Loading and Storing Data in Greatest Chunks
“Saturating” the available memory bandwidth is very important. Bytes data types actually load integer data types (DWORDS), but also trigger instructions to pack and unpack data. Using (u)int4 or float4 for buffers saves a lot of compute, even if you unpack data manually afterward. In other words, you should avoid using uchar4 or char4. See the example below:
__kernel void amp (__constant uchar4* src, __global uchar4* dst)
        …
        uint4 tempSrc = convert_uint4(src[offset]);//Load one RGBA8 pixel
        …
        //some processing
        …
        dst[offset] = convert_uchar4(tempDst);
} 
  Consider data accesses by using int4 data type:
__kernel void amp (__constant uint4* src, __global uint4* dst)
        …
        uint4 tempSrc = src[offset]; // Load 4 RGBA8 pixels 
        …
        //some processing in uint4
        uint r0 = (tempSrc.x & 0xff);//Red component of 1st pixel
        uint r1 = (tempSrc.y & 0xff);//Red component of 2nd pixel
        …
        tempSrc.x >>= 8;
        tempSrc.y >>= 8;
        …
        tempSrc.x >>= 8;
        tempSrc.y >>= 8;
        …
        uint a0 = (tempSrc.x & 0xff);// Alpha component of 1st pixel
        uint a1 = (tempSrc.y & 0xff);// Alpha component of 2nd pixel
        //any calculations on the individual components
        …
        uint4 final = 0; // repack them:
        final.x = (r0) | ((g0) << 8) | ((b0) << 16) | ((a0) << 16);//first pixel
        final.y = (r1) | ((g1) << 8) | ((b1) << 16) | ((a1) << 16);//second pixel
        …
        dst[offset] = final; 
} 
  If your kernel operates on floating-point data, consider using float4 data type, which gets four times as much data in one load. It also helps to ensure that the kernel has enough work to do, amortizing the work-item scheduling overheads.

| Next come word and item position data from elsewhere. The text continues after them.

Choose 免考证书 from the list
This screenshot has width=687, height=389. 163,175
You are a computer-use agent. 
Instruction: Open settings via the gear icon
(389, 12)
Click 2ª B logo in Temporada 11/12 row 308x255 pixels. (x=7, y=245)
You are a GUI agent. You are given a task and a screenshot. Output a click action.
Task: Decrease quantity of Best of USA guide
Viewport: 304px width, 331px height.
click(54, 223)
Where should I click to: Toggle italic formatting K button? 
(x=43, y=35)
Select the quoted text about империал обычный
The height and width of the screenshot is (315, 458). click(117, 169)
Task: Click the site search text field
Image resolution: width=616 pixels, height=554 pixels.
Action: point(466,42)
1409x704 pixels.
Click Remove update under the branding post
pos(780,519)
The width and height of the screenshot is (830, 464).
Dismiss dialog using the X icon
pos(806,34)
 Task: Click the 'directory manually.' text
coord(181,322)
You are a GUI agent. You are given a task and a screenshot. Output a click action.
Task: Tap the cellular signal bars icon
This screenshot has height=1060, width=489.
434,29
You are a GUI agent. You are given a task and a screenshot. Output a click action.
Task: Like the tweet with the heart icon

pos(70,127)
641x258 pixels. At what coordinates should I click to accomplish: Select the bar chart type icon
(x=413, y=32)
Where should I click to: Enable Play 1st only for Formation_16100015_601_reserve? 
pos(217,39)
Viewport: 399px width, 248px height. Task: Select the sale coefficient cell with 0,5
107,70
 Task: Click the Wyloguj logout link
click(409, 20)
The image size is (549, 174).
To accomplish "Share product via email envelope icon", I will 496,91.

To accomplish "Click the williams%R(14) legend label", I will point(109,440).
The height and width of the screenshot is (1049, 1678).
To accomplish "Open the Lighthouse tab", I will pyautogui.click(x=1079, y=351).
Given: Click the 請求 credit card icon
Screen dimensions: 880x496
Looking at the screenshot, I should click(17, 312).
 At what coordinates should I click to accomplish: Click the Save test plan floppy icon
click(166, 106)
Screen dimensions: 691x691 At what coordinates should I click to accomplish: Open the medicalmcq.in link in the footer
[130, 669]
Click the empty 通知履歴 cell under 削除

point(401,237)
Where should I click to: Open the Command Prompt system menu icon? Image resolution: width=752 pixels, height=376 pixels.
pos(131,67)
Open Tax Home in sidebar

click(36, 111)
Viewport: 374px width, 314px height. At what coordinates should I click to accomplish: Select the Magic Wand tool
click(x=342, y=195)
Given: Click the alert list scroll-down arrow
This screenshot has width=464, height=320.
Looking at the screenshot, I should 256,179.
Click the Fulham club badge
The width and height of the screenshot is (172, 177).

For the CPU device this optimization is equivalent to explicit (manual) vectorization, see the “Using Vector Data Types” section for more information.
Accessing data in greater chunks can improve the Intel® Graphics device data throughput, but it might slightly reduce the CPU device performance as also explained in the “Using Vector Data Types” section.